Personal information
- Born: December 19, 1935
- Died: May 29, 2019 (aged 83) Lexington, Kentucky, U.S.

Horse racing career
- Sport: Horse racing
- Career wins: 3,229

Major racing wins
- Bison City Stakes (1974) Fury Stakes (1974) Woodstock Stakes (1975) Marine Stakes (1975) Dominion Day Stakes (1976) Display Stakes (1979) Autumn Stakes (1981) Colin Stakes (1982) Grey Stakes (1982) Coronation Futurity Stakes (1982) Swynford Stakes (1982) Rebel Stakes (1983, 1991) Arkansas Derby (1983) Super Derby (1983) CTBA Marian Stakes (1994) La Cañada Stakes (1995) Rushaway Stakes (1996) Bay Meadows Lassie Stakes (1997) Bustles & Bows Stakes (1997) Lexington Stakes (1998) Ohio Derby (1998) Remington Park Derby (1998) U.S. Triple Crown series: Kentucky Derby (1983)

Honors
- Canadian Horse Racing Hall of Fame (2006)

Significant horses
- Sunny's Halo, Big Destiny, Classic Cat, Decent Davey, Snow Game, Quintana

= David C. Cross Jr. =

Canadian-American horse trainer (1935–2019)
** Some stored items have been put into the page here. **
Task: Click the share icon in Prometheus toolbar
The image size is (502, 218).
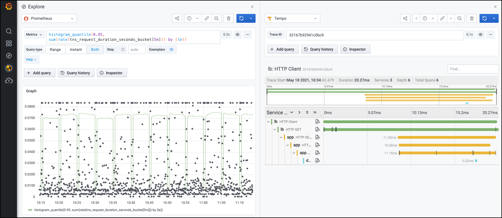Action: coord(177,18)
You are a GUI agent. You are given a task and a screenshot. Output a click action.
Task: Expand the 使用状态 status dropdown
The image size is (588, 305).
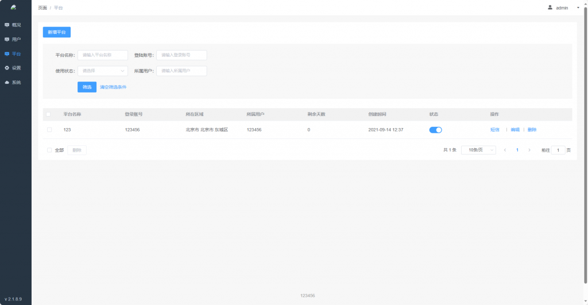click(103, 71)
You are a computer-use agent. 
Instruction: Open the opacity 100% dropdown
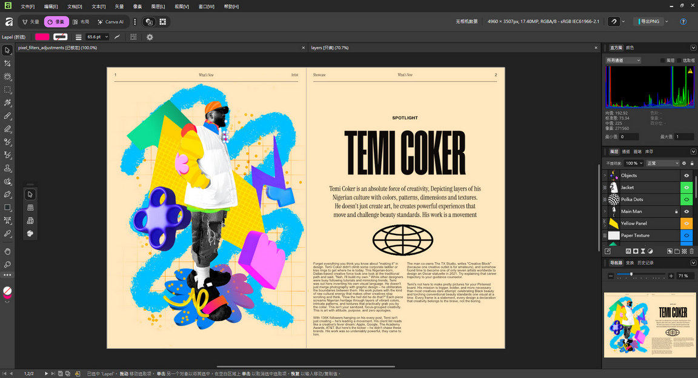click(634, 162)
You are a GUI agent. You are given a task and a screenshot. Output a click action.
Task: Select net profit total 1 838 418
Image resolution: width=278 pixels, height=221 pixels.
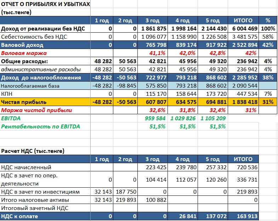point(244,102)
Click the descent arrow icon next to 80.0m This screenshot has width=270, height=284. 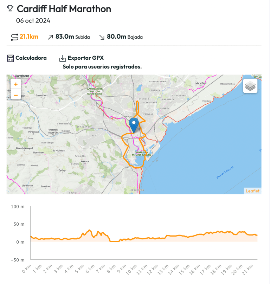tap(102, 37)
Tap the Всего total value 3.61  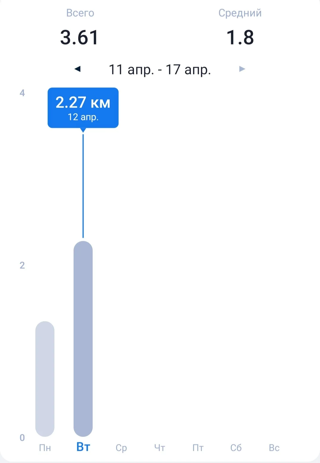[79, 38]
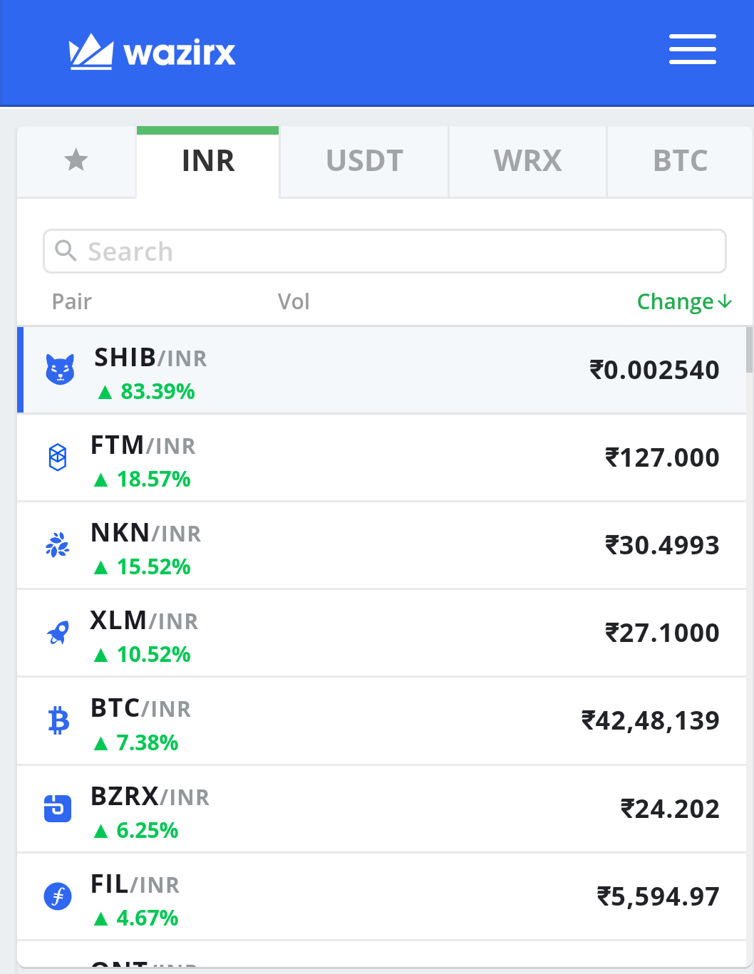Sort pairs by Change column
The height and width of the screenshot is (974, 754).
pyautogui.click(x=684, y=302)
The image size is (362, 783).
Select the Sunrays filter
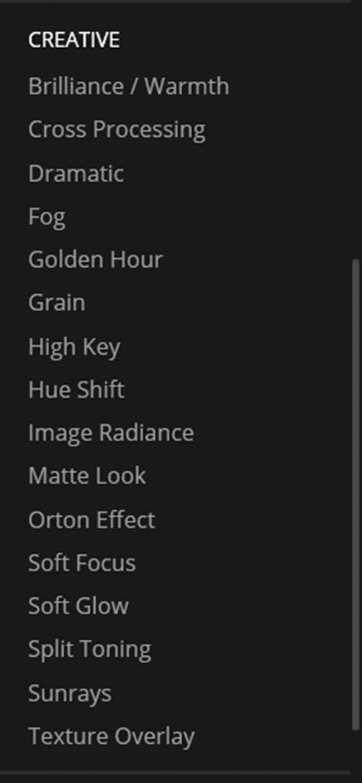coord(70,694)
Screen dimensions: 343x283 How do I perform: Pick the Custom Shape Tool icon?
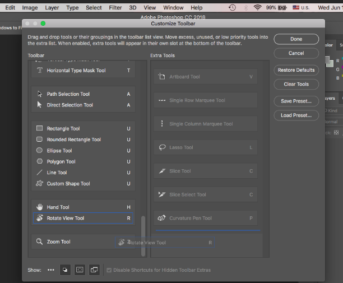(39, 184)
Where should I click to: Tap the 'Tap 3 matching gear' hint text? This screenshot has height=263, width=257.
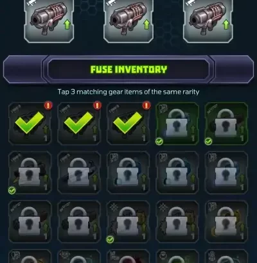coord(129,92)
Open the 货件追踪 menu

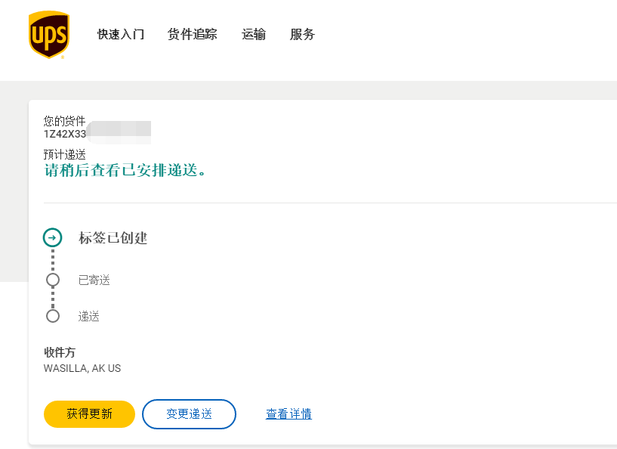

David C. Cross Jr. (December 19, 1935 - May 29, 2019) was a Canadian-born Canadian Horse Racing Hall of Fame trainer of Thoroughbred racehorses who race-conditioned the Canadian-bred colt Sunny's Halo to wins in the 1983 Kentucky Derby, Arkansas Derby and Super Derby.

David Cross was raised in the Victoria and Vancouver, British Columbia areas and saddled his first winner in 1957 at Longacres racetrack.

He made his second appearance in the Kentucky Derby in 1991, finishing sixth with Quintana. In his only other Triple Crown appearance, for owner Gary Garber he trained Classic Cat to a third-place finish in the 1998 Preakness Stakes.

David Cross retired in 2000 but returned to training Thorughbreds in 2004 before retiring permanently on July 23, 2012, saddling his last runner that day at Fort Erie Race Track.